Mutual fund recovery – a much-awaited respite
Dalmia Bharat (DBEL) reported that Supreme Court has restored its siphoned mutual fund units (INR 3.8bn currently) to the company. While the amount is relatively small (2% of its consolidated net worth), the ruling broadly casts off any doubt on DBEL’s corporate governance (post this event came to light in Feb’19). Given that the company continues to deliver robust earnings and has managed its balance sheet well despite major expansion, this ruling should drive valuation rerating. We maintain BUY with a revised TP of INR 1,770 (12x its consolidated Mar’23E EBITDA).
* The siphoned mutual fund units recovered: DBEL informed that the Supreme Court has allowed the siphoned mutual fund units to be restored to the company. The value of the same currently stands at about INR 3.8bn (vs INR 3.44bn at the time of the fraud reporting in Feb’19). With the units fully restored, the management will consider the usage of this liquidity under its capital allocation plans. The recovered amount comprises 2% of its consolidated net worth. As criminal proceedings against Allied Financials, ISSL and their officials are still on in trial court, DBEL needs to furnish a bank guarantee of INR 3.44bn to the court. Thus, a similar amount will now be reflected as contingent liabilities on its books.
* Boost to DBEL’s corporate governance image: In our view, this is a positive development for DBEL. While the cash involved is small from its balance sheet perspective, the SC verdict broadly casts off any doubt on its corporate governance since this case came to light in Feb’19.
* Upgrade valuation multiple; maintain BUY: We maintain our earnings estimate. However, as we ascribe full value to the recovered mutual fund units, our cash balance estimates are increased by a similar amount. We continue to like the company for its continued strong volume and margin performance. Despite major ongoing expansion, DBEL’s balance sheet remains well under control.

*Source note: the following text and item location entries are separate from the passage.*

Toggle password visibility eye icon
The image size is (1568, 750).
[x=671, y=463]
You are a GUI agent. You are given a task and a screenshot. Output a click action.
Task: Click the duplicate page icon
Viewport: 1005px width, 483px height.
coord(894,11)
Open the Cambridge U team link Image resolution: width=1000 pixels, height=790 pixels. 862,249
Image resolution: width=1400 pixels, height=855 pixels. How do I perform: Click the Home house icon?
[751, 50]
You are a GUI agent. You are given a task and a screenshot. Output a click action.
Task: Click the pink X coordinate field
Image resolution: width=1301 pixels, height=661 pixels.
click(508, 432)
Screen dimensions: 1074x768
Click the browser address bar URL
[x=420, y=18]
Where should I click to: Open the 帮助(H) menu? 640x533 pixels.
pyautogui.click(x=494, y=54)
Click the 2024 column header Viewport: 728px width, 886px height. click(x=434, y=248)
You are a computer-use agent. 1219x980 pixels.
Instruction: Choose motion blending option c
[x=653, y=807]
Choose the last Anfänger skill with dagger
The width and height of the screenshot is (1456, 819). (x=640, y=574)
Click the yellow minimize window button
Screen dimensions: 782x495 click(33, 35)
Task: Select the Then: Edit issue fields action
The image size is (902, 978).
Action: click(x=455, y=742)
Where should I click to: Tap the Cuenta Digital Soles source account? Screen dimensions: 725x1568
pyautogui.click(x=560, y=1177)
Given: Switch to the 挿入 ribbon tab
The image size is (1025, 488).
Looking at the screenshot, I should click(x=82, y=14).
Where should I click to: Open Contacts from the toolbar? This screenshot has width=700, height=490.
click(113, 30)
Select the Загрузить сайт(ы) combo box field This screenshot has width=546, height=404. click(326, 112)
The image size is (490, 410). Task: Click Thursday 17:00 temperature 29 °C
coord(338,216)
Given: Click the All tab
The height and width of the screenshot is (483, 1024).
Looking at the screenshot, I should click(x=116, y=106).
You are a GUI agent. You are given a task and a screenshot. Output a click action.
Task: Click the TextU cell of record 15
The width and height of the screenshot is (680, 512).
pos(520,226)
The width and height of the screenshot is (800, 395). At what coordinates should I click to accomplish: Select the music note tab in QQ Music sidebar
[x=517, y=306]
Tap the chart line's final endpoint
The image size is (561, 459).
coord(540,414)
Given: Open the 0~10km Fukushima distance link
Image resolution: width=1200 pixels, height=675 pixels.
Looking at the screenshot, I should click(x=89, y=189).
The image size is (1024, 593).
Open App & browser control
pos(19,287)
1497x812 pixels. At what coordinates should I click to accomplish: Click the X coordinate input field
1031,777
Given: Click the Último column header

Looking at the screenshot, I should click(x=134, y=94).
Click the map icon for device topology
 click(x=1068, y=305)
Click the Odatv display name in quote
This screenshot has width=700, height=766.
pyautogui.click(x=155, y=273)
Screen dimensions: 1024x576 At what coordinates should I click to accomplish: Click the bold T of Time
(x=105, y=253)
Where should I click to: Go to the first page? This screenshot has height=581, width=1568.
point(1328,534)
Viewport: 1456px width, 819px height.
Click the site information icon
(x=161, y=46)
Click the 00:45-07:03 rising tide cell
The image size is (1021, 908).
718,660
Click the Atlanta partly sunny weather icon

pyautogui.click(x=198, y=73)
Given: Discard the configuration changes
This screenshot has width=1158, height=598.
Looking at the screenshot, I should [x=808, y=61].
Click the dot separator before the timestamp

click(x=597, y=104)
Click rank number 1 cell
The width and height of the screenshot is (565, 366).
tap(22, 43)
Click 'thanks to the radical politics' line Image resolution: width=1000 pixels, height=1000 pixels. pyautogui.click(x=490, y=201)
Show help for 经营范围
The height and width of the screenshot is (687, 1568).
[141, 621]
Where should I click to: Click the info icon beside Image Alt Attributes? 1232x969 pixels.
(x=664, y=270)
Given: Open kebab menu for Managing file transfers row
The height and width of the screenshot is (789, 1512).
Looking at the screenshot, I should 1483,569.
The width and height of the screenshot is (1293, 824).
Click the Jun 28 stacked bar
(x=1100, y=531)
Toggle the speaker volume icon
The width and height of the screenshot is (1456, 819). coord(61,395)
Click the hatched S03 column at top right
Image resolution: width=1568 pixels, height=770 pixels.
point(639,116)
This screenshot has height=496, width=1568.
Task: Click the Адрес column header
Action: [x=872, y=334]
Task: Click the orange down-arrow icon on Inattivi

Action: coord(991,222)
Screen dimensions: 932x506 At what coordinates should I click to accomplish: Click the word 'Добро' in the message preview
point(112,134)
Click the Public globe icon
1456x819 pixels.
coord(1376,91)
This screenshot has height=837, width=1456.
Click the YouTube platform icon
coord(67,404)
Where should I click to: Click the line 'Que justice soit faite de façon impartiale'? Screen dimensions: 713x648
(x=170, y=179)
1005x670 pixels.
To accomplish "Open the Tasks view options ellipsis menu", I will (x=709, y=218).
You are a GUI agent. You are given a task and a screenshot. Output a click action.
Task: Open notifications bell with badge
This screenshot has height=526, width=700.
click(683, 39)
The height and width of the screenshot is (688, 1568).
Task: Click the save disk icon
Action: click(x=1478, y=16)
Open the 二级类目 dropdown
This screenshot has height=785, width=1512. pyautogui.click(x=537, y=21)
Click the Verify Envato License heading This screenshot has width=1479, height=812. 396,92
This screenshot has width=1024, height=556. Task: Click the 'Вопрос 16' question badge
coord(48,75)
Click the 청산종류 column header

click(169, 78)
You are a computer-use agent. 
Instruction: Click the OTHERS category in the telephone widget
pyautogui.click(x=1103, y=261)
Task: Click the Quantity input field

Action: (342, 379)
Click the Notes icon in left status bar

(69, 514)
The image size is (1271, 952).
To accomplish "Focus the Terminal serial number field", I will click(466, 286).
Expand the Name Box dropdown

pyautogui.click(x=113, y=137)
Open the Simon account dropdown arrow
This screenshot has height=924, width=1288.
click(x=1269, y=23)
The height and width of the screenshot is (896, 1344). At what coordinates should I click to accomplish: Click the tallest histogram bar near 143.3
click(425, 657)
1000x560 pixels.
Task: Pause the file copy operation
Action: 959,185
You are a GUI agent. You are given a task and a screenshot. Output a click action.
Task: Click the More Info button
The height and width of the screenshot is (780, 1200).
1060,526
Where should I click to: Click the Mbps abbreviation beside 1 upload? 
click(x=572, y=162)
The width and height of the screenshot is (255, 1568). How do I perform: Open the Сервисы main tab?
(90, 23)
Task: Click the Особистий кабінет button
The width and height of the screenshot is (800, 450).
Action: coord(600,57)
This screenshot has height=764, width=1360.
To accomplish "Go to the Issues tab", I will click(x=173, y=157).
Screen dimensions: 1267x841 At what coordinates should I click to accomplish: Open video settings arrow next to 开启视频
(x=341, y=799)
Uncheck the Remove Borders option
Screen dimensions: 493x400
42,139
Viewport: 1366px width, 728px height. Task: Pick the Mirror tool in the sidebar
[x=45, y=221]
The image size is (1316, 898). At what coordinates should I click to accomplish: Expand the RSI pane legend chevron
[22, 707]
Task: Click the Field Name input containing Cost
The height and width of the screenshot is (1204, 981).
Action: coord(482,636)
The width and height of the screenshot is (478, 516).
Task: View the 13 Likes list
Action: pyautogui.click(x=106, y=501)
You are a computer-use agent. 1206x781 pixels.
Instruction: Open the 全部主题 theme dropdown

The company will soon be announcing its next round of expansions (~10-15mn MT), which would be commissioned over the next 3-5 years. DBEL expects to fund these largely through internal accruals. It will mark DBEL’s entry into newer markets (north/central), where it is not present currently. Given these tailwinds (including a clean chit on the mutual fund unit case), we increase our EV/EBITDA valuation multiple to 12x (from 10.5x earlier, and in-line with our valuation for its closest peer – Ramco Cements) and roll forward valuations to Mar’23E (vs Dec’22E). Thus, we maintain BUY with a revised TP of INR 1,770.